So, the real deal is that he's going to be home for a few months. We'll be receiving 60% of his salary and we're thinking he'll still have a job in January (or February) when the doctors give him the green light for work after his chemo is complete.
We are very thankful. The reduced pay is not ideal. But, we've lived off less...not fun...but, we're thinking it's 'doable'. It will be similar to when we first moved into our home and Layne was doing a Post Doc. Right now, I'm glad we chose to purchase a home that fit with the salary of a Post Doc...instead of going with a salary that he 'could' be making at some point. So, instead of paying a little extra each month on the mortgage...we'll go back to just paying it off for the next few months.
▬▬▬
# Work order 1
Answer these about the passage on living on reduced pay:
(a) What share of his salary will they be receiving?
(b) What was Layne doing when they first moved into their home?
(c) What will they stop paying each month on the mortgage for the next few months?
# Work order 2
Reproduce the passage on living on reduced pay between "We are very" and "next few months.", inclusive.
# Work order 3
Carry on the passage about living on reduced pay, starting after its final sentence.
▬▬▬
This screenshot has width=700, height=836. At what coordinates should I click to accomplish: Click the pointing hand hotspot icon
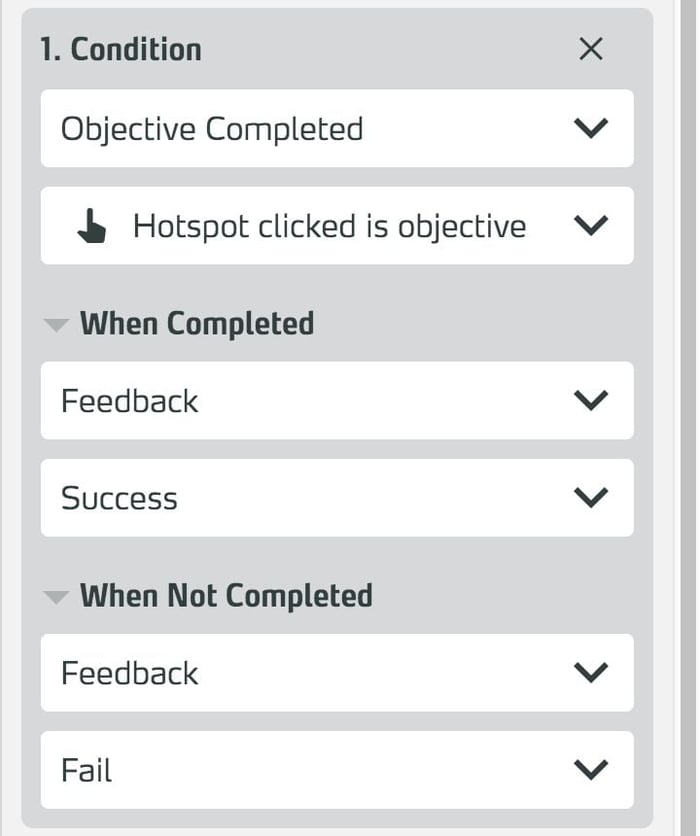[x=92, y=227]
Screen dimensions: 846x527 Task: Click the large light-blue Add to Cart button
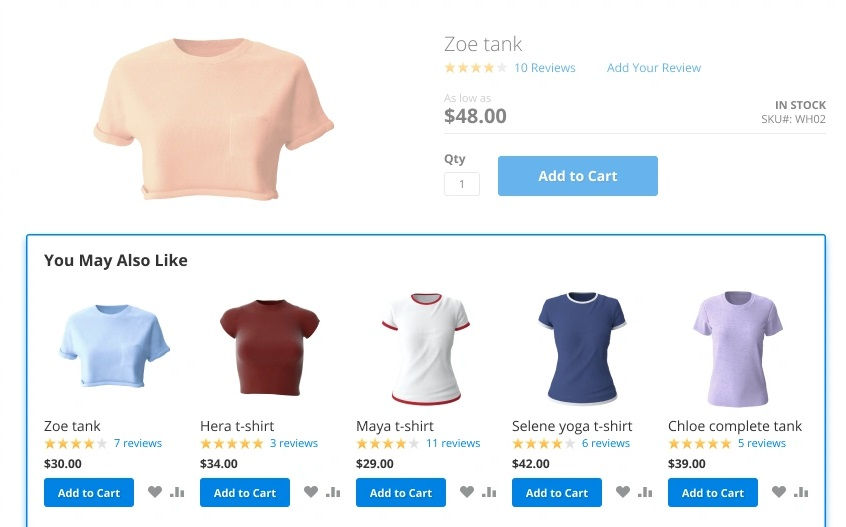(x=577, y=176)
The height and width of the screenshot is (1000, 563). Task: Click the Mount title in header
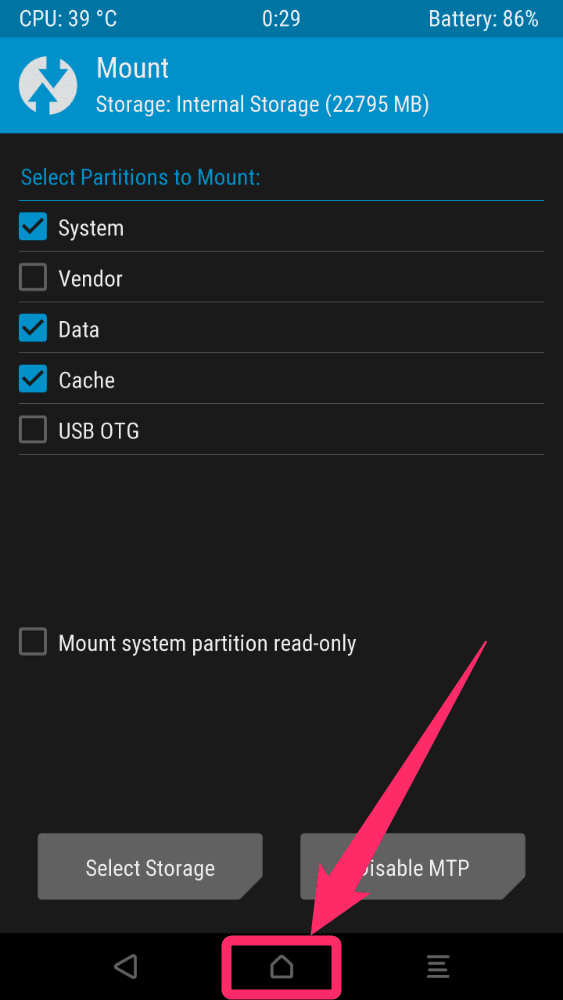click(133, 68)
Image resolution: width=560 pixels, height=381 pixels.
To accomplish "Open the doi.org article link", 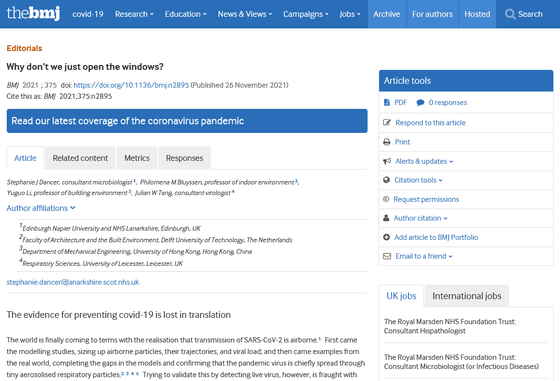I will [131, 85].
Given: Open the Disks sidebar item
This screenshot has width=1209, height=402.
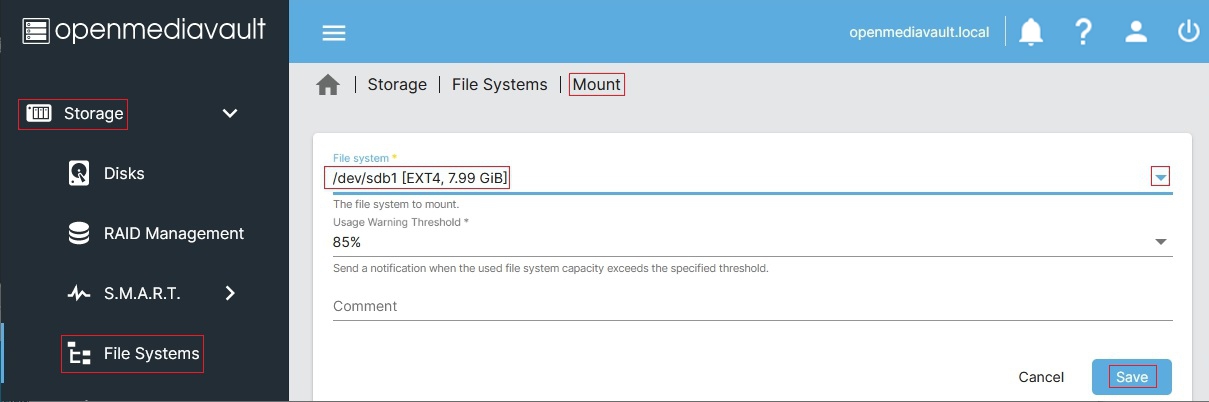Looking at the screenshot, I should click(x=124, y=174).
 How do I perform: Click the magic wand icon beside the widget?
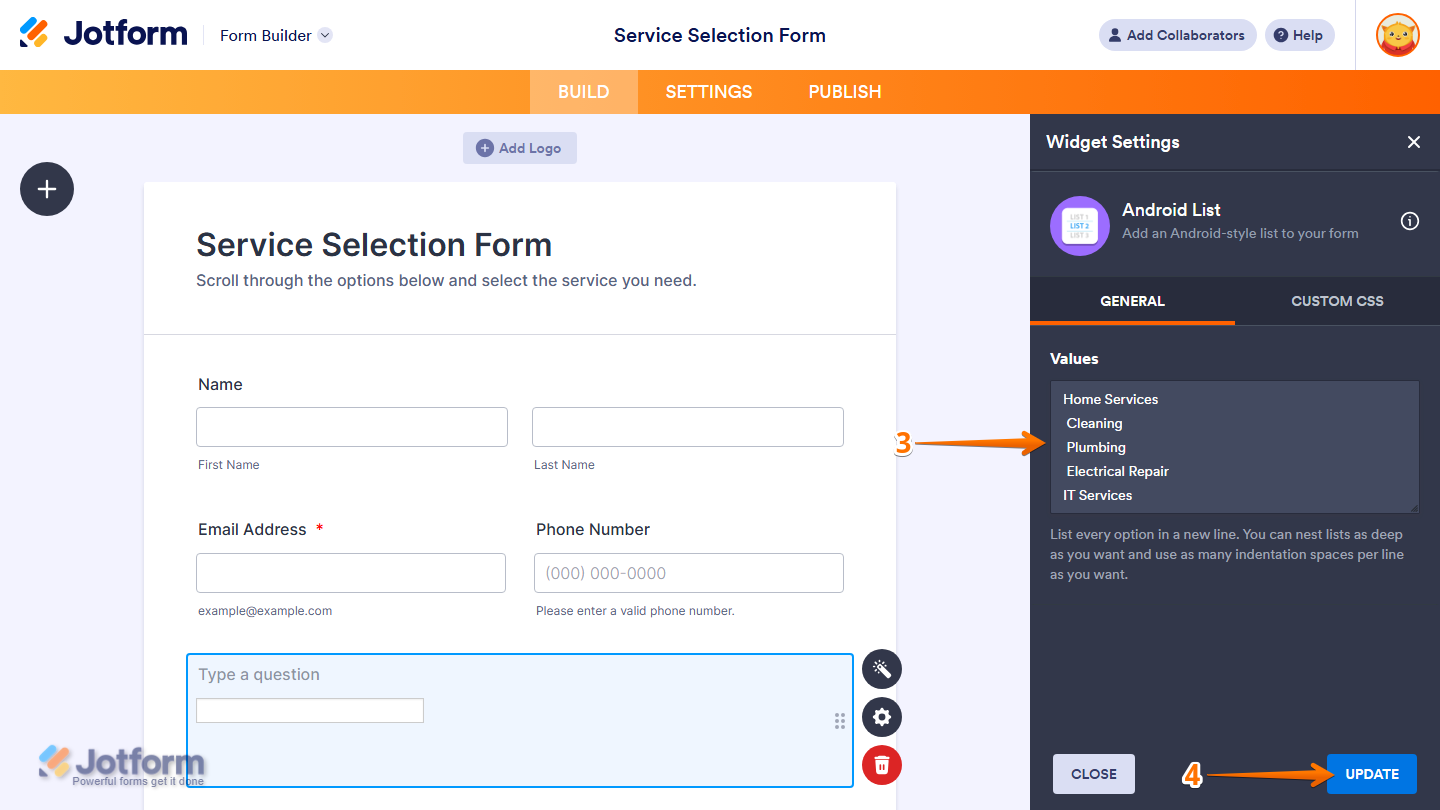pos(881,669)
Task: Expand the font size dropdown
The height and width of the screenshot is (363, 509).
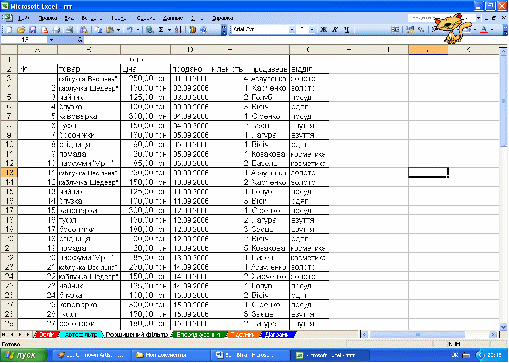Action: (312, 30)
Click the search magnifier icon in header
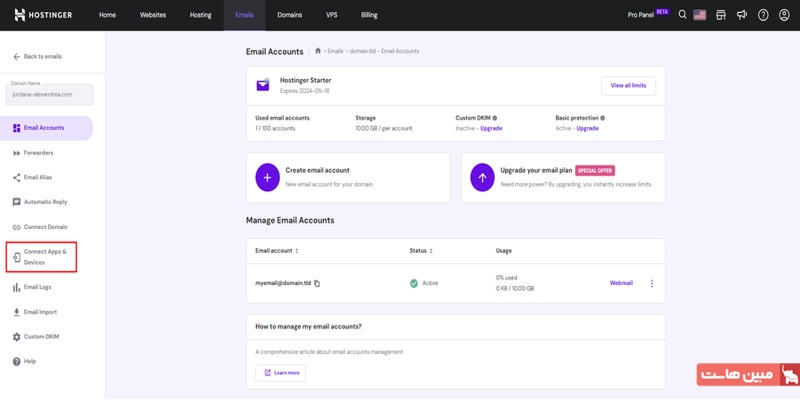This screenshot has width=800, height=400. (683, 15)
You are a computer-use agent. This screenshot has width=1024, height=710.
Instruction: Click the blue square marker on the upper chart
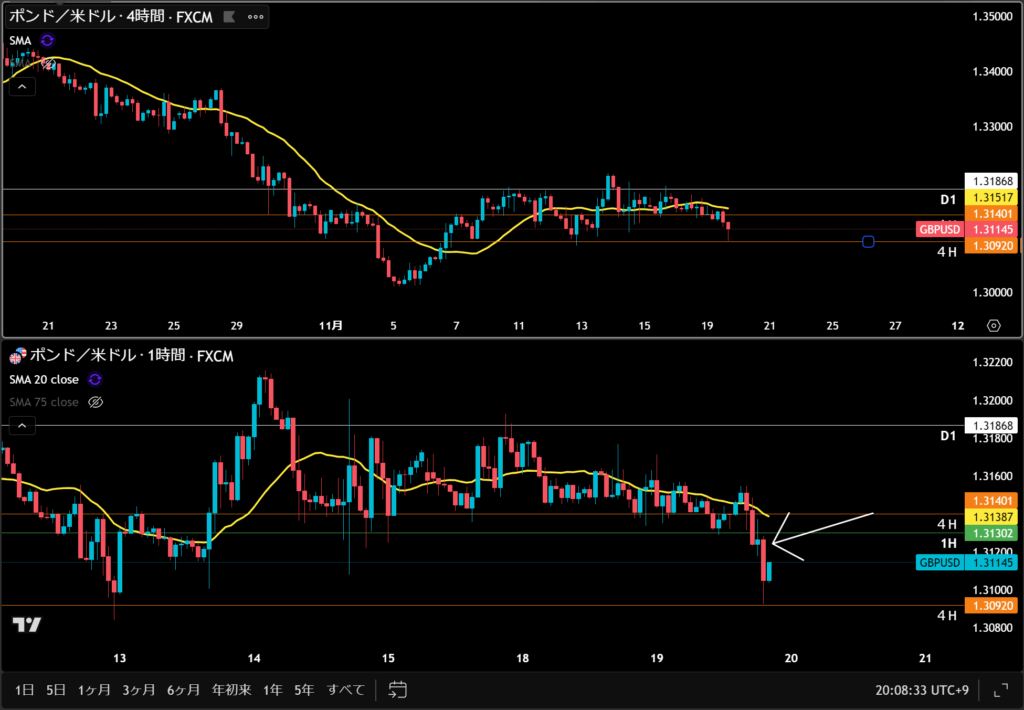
▬▬▬
# Output 1
(a) 60%
(b) A Post Doc
(c) A little extra

# Output 2
We are very thankful. The reduced pay is not ideal. But, we've lived off less...not fun...but, we're thinking it's 'doable'. It will be similar to when we first moved into our home and Layne was doing a Post Doc. Right now, I'm glad we chose to purchase a home that fit with the salary of a Post Doc...instead of going with a salary that he 'could' be making at some point. So, instead of paying a little extra each month on the mortgage...we'll go back to just paying it off for the next few months.

# Output 3
A couple of items we talked about during that first conversation were the possible good things that could come out of this. Layne had the idea that maybe he doesn't have as long as we thought he had and this will be a good chance for him to spend time with the kids. I was glad we were homeschooling. The kids will actually be around for him to see. I also thought of the fact that he could help with some of the curriculum...math and science maybe. Oh...and if there are two people working on my 'to do' list, it might actually get done. Maybe. Layne was also aware that he needed to have a real plan for what he was going to accomplish. Otherwise, he feels like he'll squander too much time and regret it. (We went over some things today.) We're looking forward to some time together as a family. I almost wish there wasn't a need for it, but here we are. We also thought of the fact that I might be able to work on some 'income for the future' options. One of the guys at work to Layne that he could pick up with the homeschooling and I could start working. Hmm...not sure that's the first option I would go with...I don't quite see Layne and homeschooling four kids meshing.
Layne and I have different styles in just about everything...so, it'll be interesting to see how things work out. Maybe this is another opportunity for us to work together better. We're so used to taking on our own roles...should be interesting.










Thursday, October 4, 2012

Aloha!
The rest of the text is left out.